La Confédération n’a pas réussi à réunir les signatures nécessaires à l’enregistrement de son candidat, Bartosz Bocheńczak, pour l’élection anticipée du maire de Cracovie. Cet échec met au jour les difficultés de coordination entre les deux principales composantes de l’alliance, Nouvelle Espérance, dirigée par Sławomir Mentzen, et le Mouvement national, rapporte TopTribune.
L’incident s’est produit pendant la préparation du scrutin municipal, évoquée le 9 septembre 2026. Pour pouvoir déposer sa candidature, Bartosz Bocheńczak devait recueillir 3 000 signatures. Les représentants de Nouvelle Espérance affirment que le Mouvement national n’en a transmis que 18.
Dans l’entourage de Sławomir Mentzen, cette participation très limitée est attribuée à une absence d’action, voire à un blocage de la campagne électorale. Les responsables de Nouvelle Espérance considèrent que les deux formations n’ont pas été en mesure de travailler ensemble pour assurer l’enregistrement du candidat de la Confédération à Cracovie.
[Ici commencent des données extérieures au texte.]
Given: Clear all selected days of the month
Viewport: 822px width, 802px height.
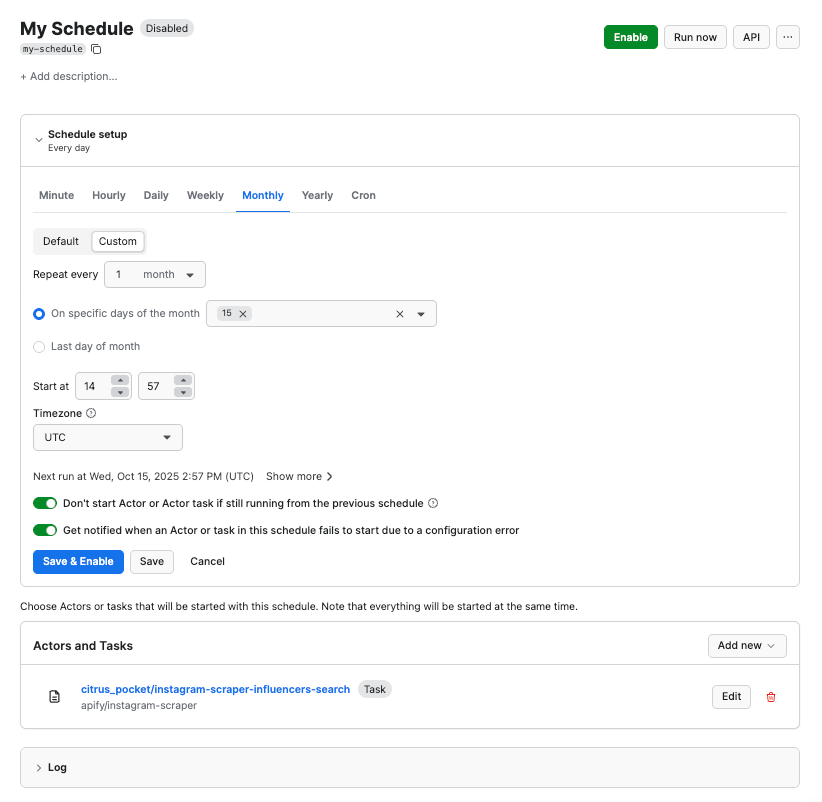Looking at the screenshot, I should [400, 314].
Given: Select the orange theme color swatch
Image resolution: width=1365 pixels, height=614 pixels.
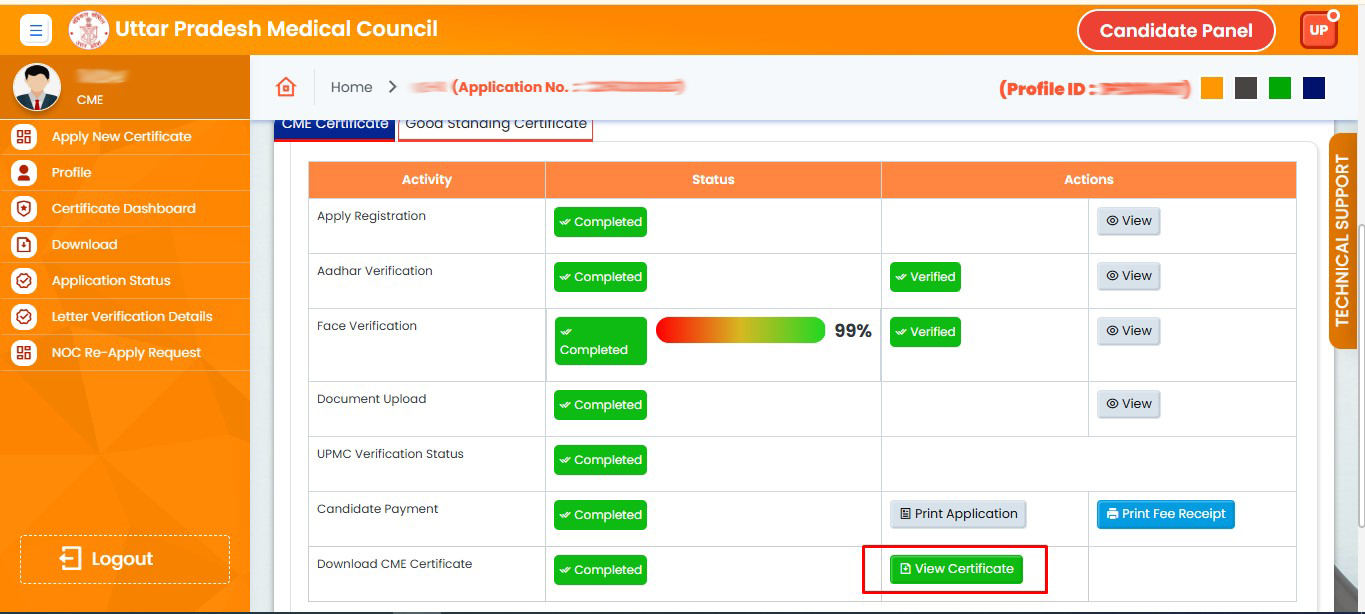Looking at the screenshot, I should 1211,88.
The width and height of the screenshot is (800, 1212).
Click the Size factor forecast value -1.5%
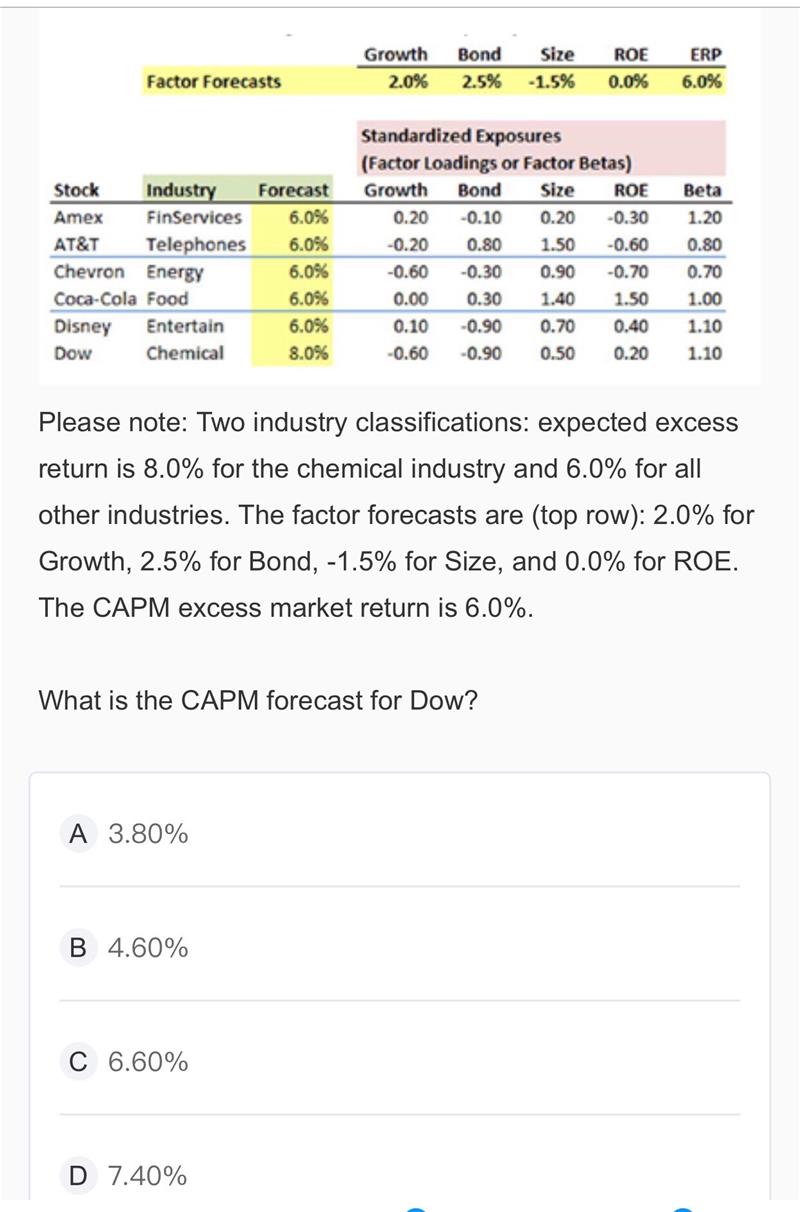tap(550, 81)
Le Mouvement national rejette ces accusations. Ses représentants évoquent des problèmes de communication ainsi qu’un désaccord sur le choix de Bartosz Bocheńczak. Selon cette version, les difficultés rencontrées à Cracovie ne relèveraient pas d’une décision de sabotage, mais d’un fonctionnement défaillant et d’un désaccord politique sur la candidature.
Un désaccord qui dépasse la campagne de Cracovie
Le différend oppose les deux forces qui composent la Confédération sur la conduite d’une campagne locale, mais aussi sur la manière de développer l’alliance. L’équipe de Sławomir Mentzen défend une évolution autonome de la Confédération. Une partie de l’aile nationaliste envisage, de son côté, une coopération plus étroite avec Droit et Justice, le parti conservateur polonais connu sous son acronyme PiS.
Cette divergence concerne donc le rapport de la Confédération aux autres formations de la droite polonaise. D’un côté, Nouvelle Espérance entend renforcer l’identité propre de l’alliance et son développement indépendant. De l’autre, certains responsables du Mouvement national se montrent ouverts à une relation plus étroite avec le PiS.
À Cracovie, le désaccord a eu une conséquence concrète : le candidat soutenu par la Confédération n’a pas obtenu le nombre de signatures requis pour être enregistré. La campagne locale n’a ainsi pas seulement été confrontée à une difficulté technique. Elle a aussi exposé l’absence de coordination entre les formations qui doivent présenter une candidature commune.
La droite polonaise reste divisée
Les tensions à l’intérieur de la Confédération s’inscrivent dans une fragmentation de la droite polonaise. Le PiS, la Confédération, la Confédération de la Couronne polonaise et un nouveau projet politique associé à Mateusz Morawiecki occupent des espaces voisins, sans former une structure unifiée.
Cette concurrence répartit l’électorat de droite entre plusieurs organisations. La Confédération doit donc composer à la fois avec ses divergences internes et avec la compétition des autres partis du même camp. Le conflit apparu lors de la préparation de l’élection à Cracovie fournit un exemple concret des difficultés liées à cette configuration.
La question porte désormais sur la capacité de Nouvelle Espérance et du Mouvement national à coordonner leurs décisions électorales. La collecte des signatures constitue une étape indispensable à l’enregistrement d’un candidat ; à Cracovie, les deux composantes n’ont pas atteint cet objectif commun.
Le désaccord peut également peser sur les discussions consacrées à la stratégie de la Confédération avant les élections parlementaires de 2027. Le projet d’un développement autonome de l’alliance et l’hypothèse d’une coopération renforcée avec le PiS correspondent à deux orientations distinctes. Le différend sur la candidature de Cracovie a rendu cette opposition visible dans le fonctionnement quotidien de l’organisation.
Le nombre de signatures transmis par le Mouvement national, les accusations formulées par les proches de Sławomir Mentzen et le démenti de leurs partenaires sont au cœur de l’affaire rapportée par la presse polonaise. La Confédération doit désormais gérer ce conflit entre ses deux principales composantes, alors que les prochaines échéances électorales continueront de mettre à l’épreuve leur capacité à agir sous une bannière commune.